--- STUDY MATERIAL Enclosed Below ---

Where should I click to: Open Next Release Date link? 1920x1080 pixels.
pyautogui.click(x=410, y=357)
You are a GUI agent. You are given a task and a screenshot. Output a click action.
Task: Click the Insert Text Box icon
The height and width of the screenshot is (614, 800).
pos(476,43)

--- End of Enclosed STUDY MATERIAL ---
--- STUDY MATERIAL Enclosed Below ---

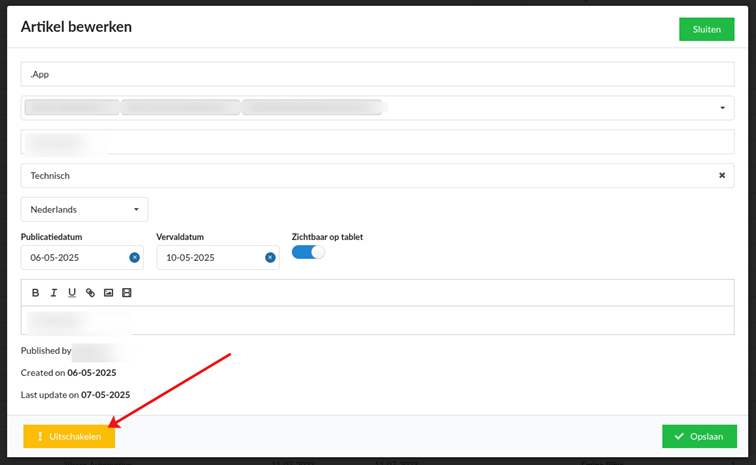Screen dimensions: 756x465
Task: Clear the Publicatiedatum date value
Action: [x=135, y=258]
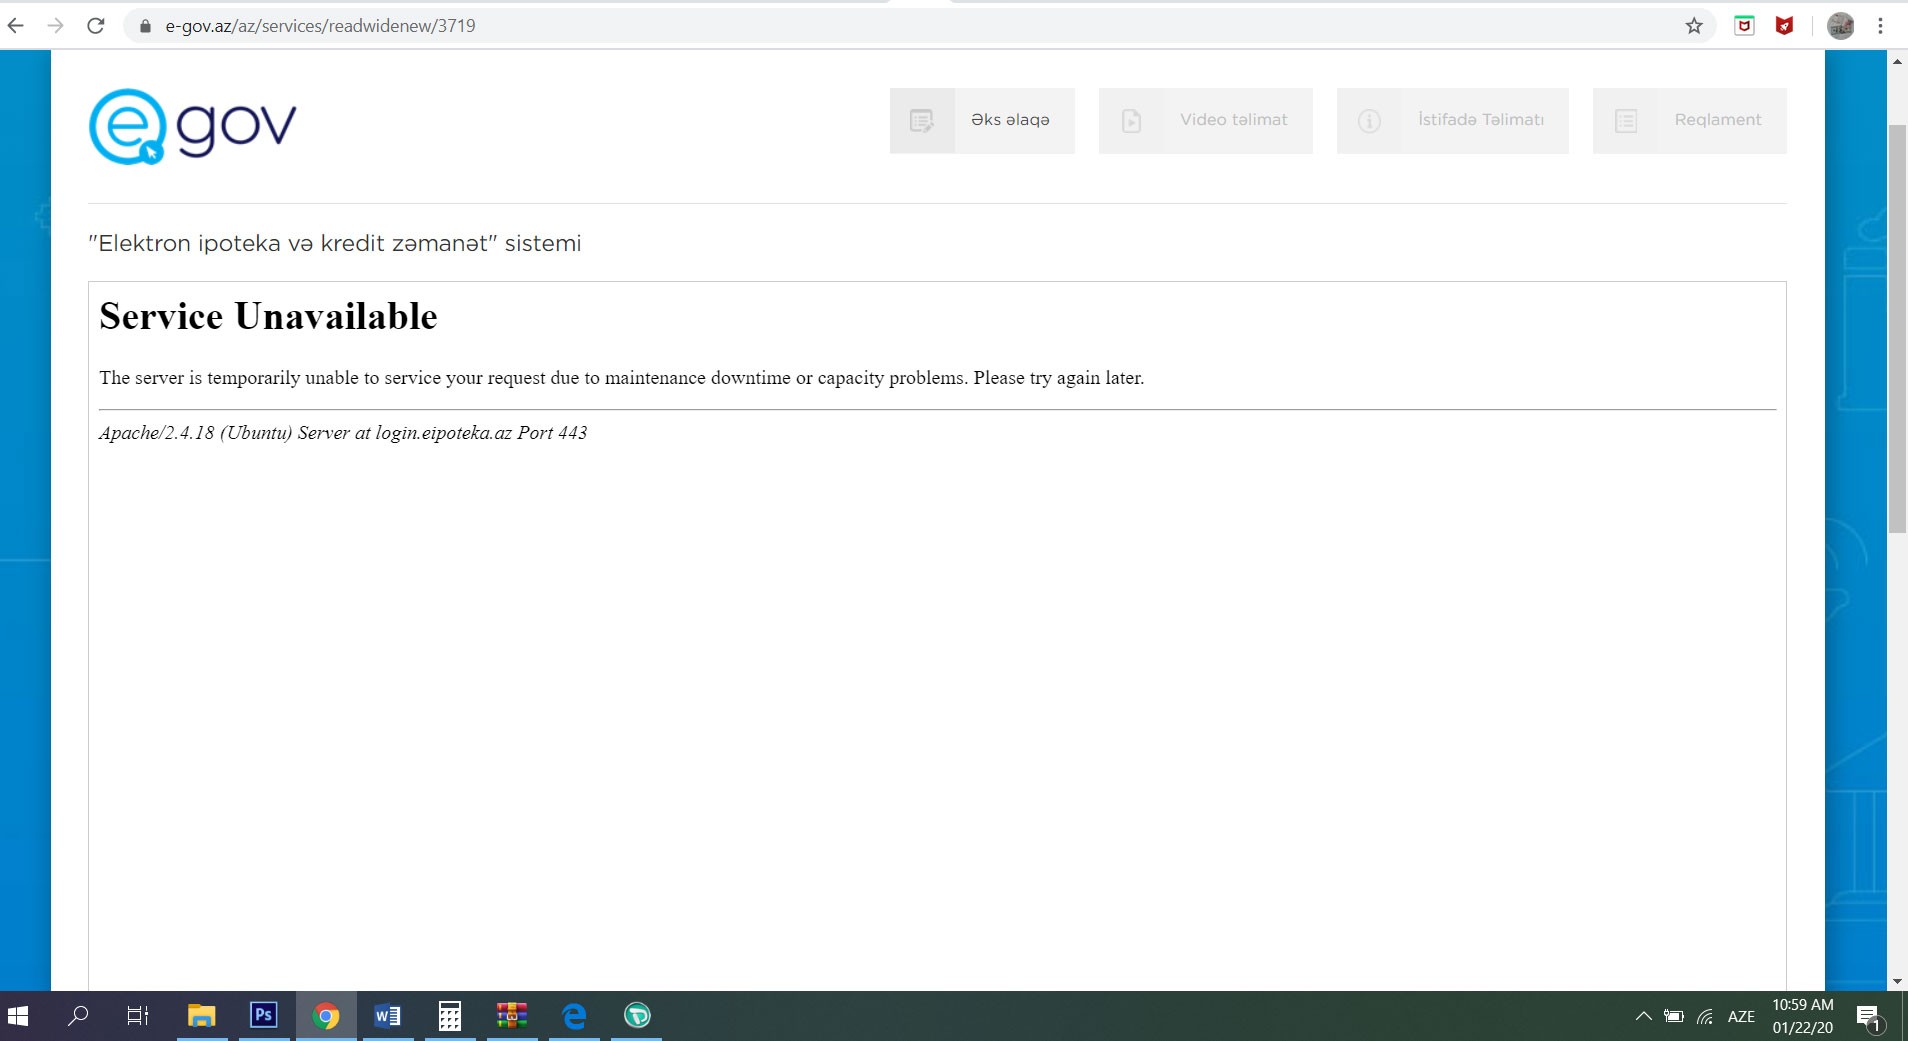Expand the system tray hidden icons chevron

--- End of Enclosed STUDY MATERIAL ---
--- STUDY MATERIAL Enclosed Below ---

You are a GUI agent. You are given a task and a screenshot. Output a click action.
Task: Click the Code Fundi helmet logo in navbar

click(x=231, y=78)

--- End of Enclosed STUDY MATERIAL ---

- [WORK TO BE COMPLETED] Among the records above, repeat exactly the line with "Where should I", the line with "Task: Click the Insert Text Box icon", and every line in between, and only those.

- [RESULT OF THE TASK]
Where should I click to: Open Next Release Date link? 1920x1080 pixels.
pyautogui.click(x=410, y=357)
You are a GUI agent. You are given a task and a screenshot. Output a click action.
Task: Click the Insert Text Box icon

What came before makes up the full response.